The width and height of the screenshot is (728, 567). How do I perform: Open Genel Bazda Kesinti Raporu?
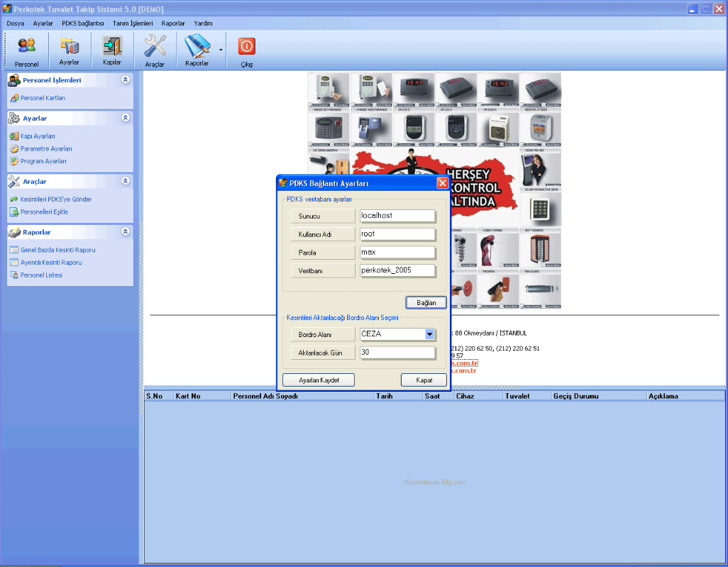[x=57, y=250]
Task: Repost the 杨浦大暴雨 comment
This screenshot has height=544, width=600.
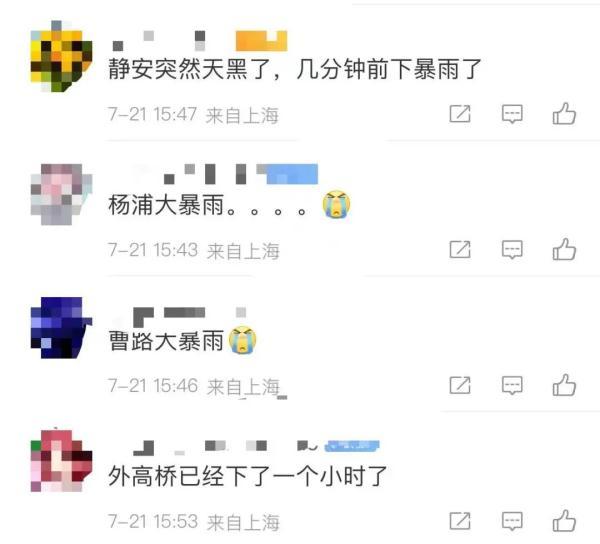Action: (x=460, y=249)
------------------------------------------------------------
> **Task to carry out**
Please repeat the listing above word for word, with the pictures removed.

> **Answer box**
The width and height of the screenshot is (728, 567). How do I perform: Open Genel Bazda Kesinti Raporu?
[x=57, y=250]
Task: Repost the 杨浦大暴雨 comment
This screenshot has height=544, width=600.
Action: (x=460, y=249)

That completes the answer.